My grandmother gave me a book of etiquette one Christmas when I was 12. Hard to believe, I know, but I was a fairly precious child and she thought it may appeal to me precocity. Which it eventually did, although not at first. Once I started to read the book, I was intrigued to learn more as it didn’t explain why we had to do the rules – only how. So, I bought more books and very quietly began educating myself further. Then when I was 17, I was asked to teach the younger years at my school basic table manners and from there it grew…
What kind of training does a person need to undergo to be able to call themselves an etiquette expert?
Most importantly, above anything else, you have got to like research. Read, read and read some more. And watch people. Be self-critical and critical (silently!) of others’ behaviour and take the good and shed the bad.
Why do you think that people are interested in etiquette and is it as popular now as it used to be?
Yes, I think people are fascinated. When Downton started in 2011 we were still suffering from the recession and people were able to realise that – as cliched as it is – good manners do cost nothing and perhaps with all the frantic rush to advance our careers and livelihoods we have forgotten some of the niceties that can add real value to the lives of others, and ourselves.
How does knowing about etiquette fit into modern day living?

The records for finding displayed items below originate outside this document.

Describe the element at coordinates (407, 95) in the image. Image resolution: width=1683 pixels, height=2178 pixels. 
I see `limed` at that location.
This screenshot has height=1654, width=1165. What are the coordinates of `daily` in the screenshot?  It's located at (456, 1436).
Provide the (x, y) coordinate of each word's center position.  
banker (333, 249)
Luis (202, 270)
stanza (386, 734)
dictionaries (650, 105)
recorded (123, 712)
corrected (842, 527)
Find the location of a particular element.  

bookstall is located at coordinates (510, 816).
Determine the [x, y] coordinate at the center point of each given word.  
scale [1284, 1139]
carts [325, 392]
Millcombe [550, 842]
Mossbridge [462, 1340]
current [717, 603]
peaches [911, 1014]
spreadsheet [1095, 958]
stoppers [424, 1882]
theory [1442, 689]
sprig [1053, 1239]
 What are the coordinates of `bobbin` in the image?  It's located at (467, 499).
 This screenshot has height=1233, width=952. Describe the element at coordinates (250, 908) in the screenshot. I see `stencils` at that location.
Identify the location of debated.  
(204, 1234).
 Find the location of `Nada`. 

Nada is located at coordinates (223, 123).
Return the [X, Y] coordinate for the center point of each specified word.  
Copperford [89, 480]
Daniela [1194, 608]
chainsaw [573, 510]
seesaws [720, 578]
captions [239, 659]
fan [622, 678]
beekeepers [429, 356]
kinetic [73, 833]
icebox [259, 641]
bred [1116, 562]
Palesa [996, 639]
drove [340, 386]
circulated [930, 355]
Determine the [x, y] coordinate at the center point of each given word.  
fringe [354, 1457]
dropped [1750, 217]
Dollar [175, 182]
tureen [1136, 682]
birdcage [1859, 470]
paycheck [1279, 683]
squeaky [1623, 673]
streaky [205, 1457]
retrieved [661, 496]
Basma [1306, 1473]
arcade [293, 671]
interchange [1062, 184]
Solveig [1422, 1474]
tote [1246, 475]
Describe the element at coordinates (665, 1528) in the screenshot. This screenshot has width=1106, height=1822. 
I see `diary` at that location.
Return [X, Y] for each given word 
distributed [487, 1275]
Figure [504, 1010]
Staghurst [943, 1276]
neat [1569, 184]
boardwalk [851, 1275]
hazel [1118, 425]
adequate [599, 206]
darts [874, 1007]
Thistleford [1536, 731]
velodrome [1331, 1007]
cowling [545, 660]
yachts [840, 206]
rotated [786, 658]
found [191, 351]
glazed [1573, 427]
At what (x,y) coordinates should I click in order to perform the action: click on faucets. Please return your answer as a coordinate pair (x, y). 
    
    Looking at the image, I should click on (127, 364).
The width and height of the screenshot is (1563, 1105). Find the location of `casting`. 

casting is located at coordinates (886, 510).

Etiquette isn’t just how low you should curtsey to the Princess Royal. It’s about all aspects of behaviour, formal or informal. From how to slide into the DMs of someone on social media, to which prefix to use in front of someone’s name (Mr, Miss, Ms, Mx?) as well as how to eat a banana without causing a diplomatic incident.
What does your show Teacups and Tiara’s: The History of Etiquette consist of and what will people learn if they come along?
It’s a sparkling night out that will explain why we do certain things and help shine a light on the rich social history of the country. There’s also the opportunity for me to polish up a few rougher elements of the audience too, live on stage.
William Hanson’s Teacups and Tiara’s: A History of Etiquette (for the socially less fortunate) comes to Winchester Wednesday 4 March, 7.30pm.